Saved data entries
= = = = = = =

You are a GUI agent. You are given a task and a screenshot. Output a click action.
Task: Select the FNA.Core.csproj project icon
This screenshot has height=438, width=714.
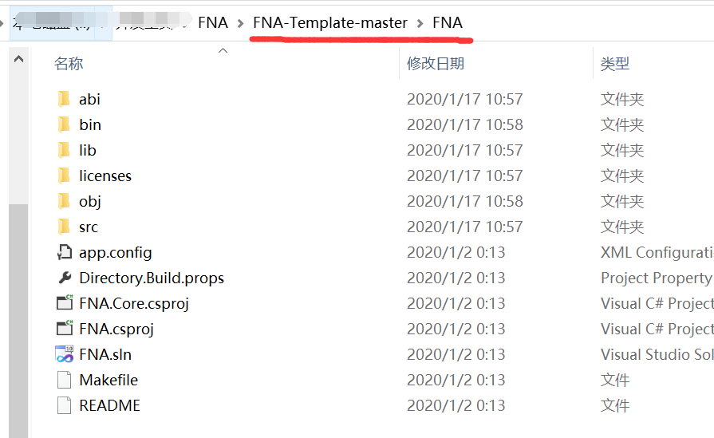65,303
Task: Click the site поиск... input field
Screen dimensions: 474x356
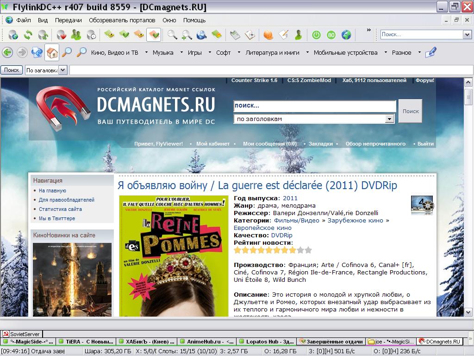Action: pyautogui.click(x=314, y=106)
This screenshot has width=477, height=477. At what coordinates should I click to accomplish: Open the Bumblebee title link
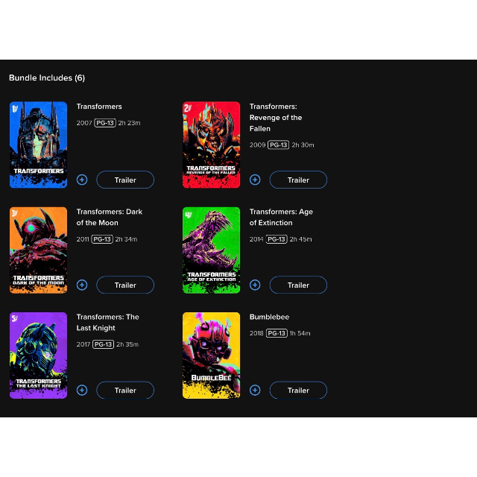[x=270, y=317]
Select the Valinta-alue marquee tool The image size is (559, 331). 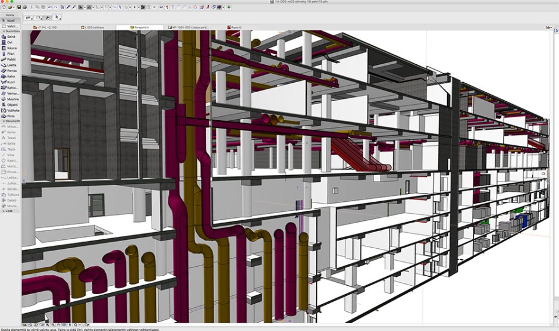pos(10,26)
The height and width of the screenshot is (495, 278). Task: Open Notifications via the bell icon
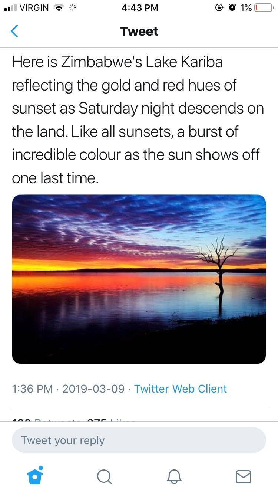[174, 477]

= = = = = = =

◆ ASSIGNMENT
Retype, exactly as written, each line from the one containing "The height and" through the end of the data above, and leave out every picture.

◆ EXERCISE RESPONSE
The height and width of the screenshot is (495, 278). Task: Open Notifications via the bell icon
[174, 477]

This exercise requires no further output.